Today’s “like” is a non-profit organization that our family loves. It’s an organization I wish didn’t exist: The Avery Huffman Defeat DIPG Foundation. We knew Avery and her family from the church we used to go to. She was silly and fun and sweet and wonderful!
I can’t tell Avery’s story better than her family does on the foundation website. Please read, it’s worth it:
On June 30th, 2015 Avery Huffman was diagnosed with an inoperable, cancerous brain tumor, known as DIPG (Diffuse Intrinsic Pontine Glioma), a brain tumor found in the pons, part of the brainstem on the lower back of the brain, near the top of the spinal cord.
Just one week before, Avery complained about double vision and a few days later, her family noticed her right eye was inverted. After two visits to a pediatric ophthalmologist and an MRI, the diagnosis of DIPG was given to the Huffman family.

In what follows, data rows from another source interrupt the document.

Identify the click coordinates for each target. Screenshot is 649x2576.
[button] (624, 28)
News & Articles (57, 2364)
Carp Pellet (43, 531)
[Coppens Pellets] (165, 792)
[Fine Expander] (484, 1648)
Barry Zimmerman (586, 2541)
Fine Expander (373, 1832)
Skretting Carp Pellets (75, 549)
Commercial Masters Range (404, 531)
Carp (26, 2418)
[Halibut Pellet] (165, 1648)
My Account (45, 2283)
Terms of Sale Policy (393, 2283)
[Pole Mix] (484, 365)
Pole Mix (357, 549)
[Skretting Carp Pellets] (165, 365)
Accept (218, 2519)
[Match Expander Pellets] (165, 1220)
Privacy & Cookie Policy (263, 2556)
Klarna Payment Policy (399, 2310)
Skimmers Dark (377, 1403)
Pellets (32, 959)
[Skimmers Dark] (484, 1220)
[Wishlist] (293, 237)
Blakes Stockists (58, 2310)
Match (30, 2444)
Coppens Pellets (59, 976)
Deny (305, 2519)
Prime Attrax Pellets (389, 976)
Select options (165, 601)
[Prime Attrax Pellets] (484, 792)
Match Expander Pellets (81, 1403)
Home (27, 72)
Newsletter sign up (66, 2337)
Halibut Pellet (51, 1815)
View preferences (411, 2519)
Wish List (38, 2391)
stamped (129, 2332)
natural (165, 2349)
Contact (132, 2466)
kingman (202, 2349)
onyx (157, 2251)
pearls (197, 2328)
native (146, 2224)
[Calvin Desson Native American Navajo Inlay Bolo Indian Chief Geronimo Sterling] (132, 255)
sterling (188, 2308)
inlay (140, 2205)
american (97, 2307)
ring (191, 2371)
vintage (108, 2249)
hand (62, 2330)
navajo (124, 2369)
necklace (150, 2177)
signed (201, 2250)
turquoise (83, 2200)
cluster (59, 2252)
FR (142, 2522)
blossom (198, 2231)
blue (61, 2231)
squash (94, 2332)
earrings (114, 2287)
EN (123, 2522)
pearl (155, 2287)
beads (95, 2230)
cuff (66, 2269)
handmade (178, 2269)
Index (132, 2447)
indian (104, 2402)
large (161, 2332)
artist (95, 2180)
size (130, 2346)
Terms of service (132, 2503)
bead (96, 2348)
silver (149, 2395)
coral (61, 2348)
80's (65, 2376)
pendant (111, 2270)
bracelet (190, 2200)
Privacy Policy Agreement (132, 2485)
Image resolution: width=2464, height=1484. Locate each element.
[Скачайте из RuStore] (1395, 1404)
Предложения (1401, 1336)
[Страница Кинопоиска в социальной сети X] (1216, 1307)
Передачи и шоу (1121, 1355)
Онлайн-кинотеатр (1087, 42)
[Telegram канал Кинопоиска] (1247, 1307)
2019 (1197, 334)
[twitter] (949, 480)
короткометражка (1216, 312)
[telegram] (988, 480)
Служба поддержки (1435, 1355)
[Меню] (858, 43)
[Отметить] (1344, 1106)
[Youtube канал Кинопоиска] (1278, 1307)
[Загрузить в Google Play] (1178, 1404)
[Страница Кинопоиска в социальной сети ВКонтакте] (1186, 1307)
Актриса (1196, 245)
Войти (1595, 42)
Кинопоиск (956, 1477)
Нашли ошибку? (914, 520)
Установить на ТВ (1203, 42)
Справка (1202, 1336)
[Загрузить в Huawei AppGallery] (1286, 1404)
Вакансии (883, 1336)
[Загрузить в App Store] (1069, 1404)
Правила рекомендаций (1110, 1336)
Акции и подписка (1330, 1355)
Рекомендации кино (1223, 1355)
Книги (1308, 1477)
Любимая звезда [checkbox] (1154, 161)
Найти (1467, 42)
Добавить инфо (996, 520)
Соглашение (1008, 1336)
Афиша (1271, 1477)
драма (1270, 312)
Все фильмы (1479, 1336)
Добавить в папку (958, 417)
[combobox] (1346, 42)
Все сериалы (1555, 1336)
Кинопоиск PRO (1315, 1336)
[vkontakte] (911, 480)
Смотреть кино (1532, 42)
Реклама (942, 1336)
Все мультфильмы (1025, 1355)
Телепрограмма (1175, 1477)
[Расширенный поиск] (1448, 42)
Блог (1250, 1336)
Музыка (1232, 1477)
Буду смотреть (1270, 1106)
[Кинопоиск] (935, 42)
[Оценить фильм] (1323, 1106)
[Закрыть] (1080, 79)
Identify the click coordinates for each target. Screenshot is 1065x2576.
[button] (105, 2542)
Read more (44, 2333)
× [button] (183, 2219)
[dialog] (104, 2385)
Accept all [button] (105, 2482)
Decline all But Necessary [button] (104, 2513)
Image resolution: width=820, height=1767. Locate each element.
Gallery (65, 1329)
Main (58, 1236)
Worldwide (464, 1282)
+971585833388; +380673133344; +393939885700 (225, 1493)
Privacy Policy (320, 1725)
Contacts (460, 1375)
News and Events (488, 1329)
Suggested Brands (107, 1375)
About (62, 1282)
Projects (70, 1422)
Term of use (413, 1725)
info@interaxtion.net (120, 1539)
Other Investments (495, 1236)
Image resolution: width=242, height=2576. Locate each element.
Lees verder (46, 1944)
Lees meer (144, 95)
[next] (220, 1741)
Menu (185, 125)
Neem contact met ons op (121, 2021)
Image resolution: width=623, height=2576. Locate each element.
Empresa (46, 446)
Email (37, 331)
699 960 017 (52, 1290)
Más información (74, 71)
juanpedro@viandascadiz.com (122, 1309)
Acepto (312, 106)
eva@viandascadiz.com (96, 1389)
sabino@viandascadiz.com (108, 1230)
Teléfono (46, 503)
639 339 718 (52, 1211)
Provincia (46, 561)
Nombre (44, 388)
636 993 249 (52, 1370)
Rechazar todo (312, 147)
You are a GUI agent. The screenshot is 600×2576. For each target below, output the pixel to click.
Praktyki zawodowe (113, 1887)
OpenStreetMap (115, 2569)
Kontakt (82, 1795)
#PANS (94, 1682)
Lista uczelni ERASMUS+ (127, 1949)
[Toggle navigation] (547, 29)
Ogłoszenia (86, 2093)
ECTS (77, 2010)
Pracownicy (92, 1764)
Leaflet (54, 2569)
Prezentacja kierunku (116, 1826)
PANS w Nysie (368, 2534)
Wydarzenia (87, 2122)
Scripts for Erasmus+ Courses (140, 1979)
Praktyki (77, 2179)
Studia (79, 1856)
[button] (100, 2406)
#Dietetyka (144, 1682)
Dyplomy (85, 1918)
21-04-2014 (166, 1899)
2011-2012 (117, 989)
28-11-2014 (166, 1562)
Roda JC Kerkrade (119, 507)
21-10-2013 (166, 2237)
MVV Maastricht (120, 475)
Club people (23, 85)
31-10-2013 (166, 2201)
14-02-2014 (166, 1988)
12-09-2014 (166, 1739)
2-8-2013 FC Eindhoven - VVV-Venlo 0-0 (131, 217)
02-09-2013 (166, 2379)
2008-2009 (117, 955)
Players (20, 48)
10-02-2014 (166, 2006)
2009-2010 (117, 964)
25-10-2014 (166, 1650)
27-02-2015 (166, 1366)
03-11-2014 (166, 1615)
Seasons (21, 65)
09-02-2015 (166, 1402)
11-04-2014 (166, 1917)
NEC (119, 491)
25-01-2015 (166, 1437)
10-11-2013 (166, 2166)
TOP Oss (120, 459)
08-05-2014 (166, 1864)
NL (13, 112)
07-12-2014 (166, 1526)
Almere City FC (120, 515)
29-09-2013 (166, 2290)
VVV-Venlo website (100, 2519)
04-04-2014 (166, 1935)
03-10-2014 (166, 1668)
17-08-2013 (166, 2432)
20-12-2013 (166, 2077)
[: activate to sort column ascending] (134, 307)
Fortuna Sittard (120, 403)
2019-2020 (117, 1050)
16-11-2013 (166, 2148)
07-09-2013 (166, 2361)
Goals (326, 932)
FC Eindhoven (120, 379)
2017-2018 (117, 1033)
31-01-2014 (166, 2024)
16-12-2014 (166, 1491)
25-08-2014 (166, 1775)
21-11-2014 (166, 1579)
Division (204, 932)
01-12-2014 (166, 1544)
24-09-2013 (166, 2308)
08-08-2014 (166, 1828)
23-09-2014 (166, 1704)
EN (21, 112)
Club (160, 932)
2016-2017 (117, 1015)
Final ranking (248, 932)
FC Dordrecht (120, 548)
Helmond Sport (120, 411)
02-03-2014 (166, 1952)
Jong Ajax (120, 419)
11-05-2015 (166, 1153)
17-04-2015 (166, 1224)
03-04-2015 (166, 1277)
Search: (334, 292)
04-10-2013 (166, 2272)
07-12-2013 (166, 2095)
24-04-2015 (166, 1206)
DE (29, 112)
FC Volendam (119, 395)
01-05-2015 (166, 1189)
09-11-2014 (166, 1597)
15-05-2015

A DIPG diagnosis usually comes with the following phrases: “There is nothing that can be done,” “All care is palliative,” “It could be anywhere from a few months to maybe a year” and worst of all “There is no cure.”
Under the care of the pediatric oncology team of Mary Bridge Children’s Hospital in Tacoma and the radiation oncology of Tacoma MultiCare, Avery spent the summer of 2015 undergoing 30 radiation treatments, which concluded in August 2015.
Just one month later, Avery started first grade at Lakeland Hills Elementary School, going every day, all day, while still undergoing bi-weekly rounds of further treatments.
A few days after Avery’s diagnosis, the #AveryStrong movement started, thanks mainly to the courage, grit, fight, strength and toughness of Avery, who while she battled cancer, never gave up. Thousands of people locally and more nationally and globally joined Avery in being #AveryStrong.
Avery was a precocious, sweet, beautiful, loving and caring girl who had just finished kindergarten when she was diagnosed. While DIPG quickly robbed Avery of her ability to walk, use her right arm or hand, see out of both eyes and restricted her to a wheelchair, she never quit trying to do the things that came so normally to her before her diagnosis.
She inspired untold numbers to never give up, to fight and to always be strong, which she did every second of her fight.
Avery captured the nation’s heart when she was named an Honorary Princess by Princess Anna of Arendelle, with Kristen Bell calling Avery to tell her of the coronation.
Her story was told by numerous media outlets and platforms, including USA Today, Washington Post, Seattle Times, Ventura County Star, Huffington Post, Entertainment Weekly, FOX, NBC, CBS, Sports Illustrated and Scout.
Several high school, college and professional athletes and coaches dedicated their seasons or honored Avery in different ways for her fight.
On February 16, 2016, with her mother Amanda, father Brandon, sisters Alexandra and Addison and brother Cade close by her side, Avery took her final breath on earth before she went to heaven to be with the Lord.
Avery’s tumor and brain were donated to medical research, with the hopes of research allowing for further breakthrough and progress in the search for a cure.
While we are heartbroken that Avery left us so soon, we are committed, motivated and driven to fight back against the monster that took her life so young and have made it our mission to help fulfill our vow to Avery, that we would fight for a cure.
The Avery Huffman Defeat DIPG Foundation joins with the Michael Mosier Defeat DIPG Foundation to help them accomplish what was on Michael’s checklist and what Avery wanted us to do: Defeat DIPG once and for all.
Here’s a few ways how you can support this awesome cause:
- Make a tax deductible to the Avery Huffman Defeat DIPG Foundation.
- Eat dinner this month at a Hop Jacks restaurant! Tuesday 9/12 at the Maple Valley Hop Jacks, Tuesday 9/19 at the Bonney Lake Hop Jacks, or Tuesday 9/26 at the Lakeland Hills Hop Jacks, 20% of your total bill will be donated to AveryStrong if you eat between 5pm-8pm!
- Follow the Avery Huffman Defeat DIPG Foundation on Facebook! They post events, fundraisers, etc. often and it’s the best way to find out about things they’re doing and the progress that is being made on research and cure for this horrible cancer. They have a a big gala, an AveryStrong swag sale, and other things coming up!
September is childhood cancer awareness month.
By next September, could DIPG be cureable?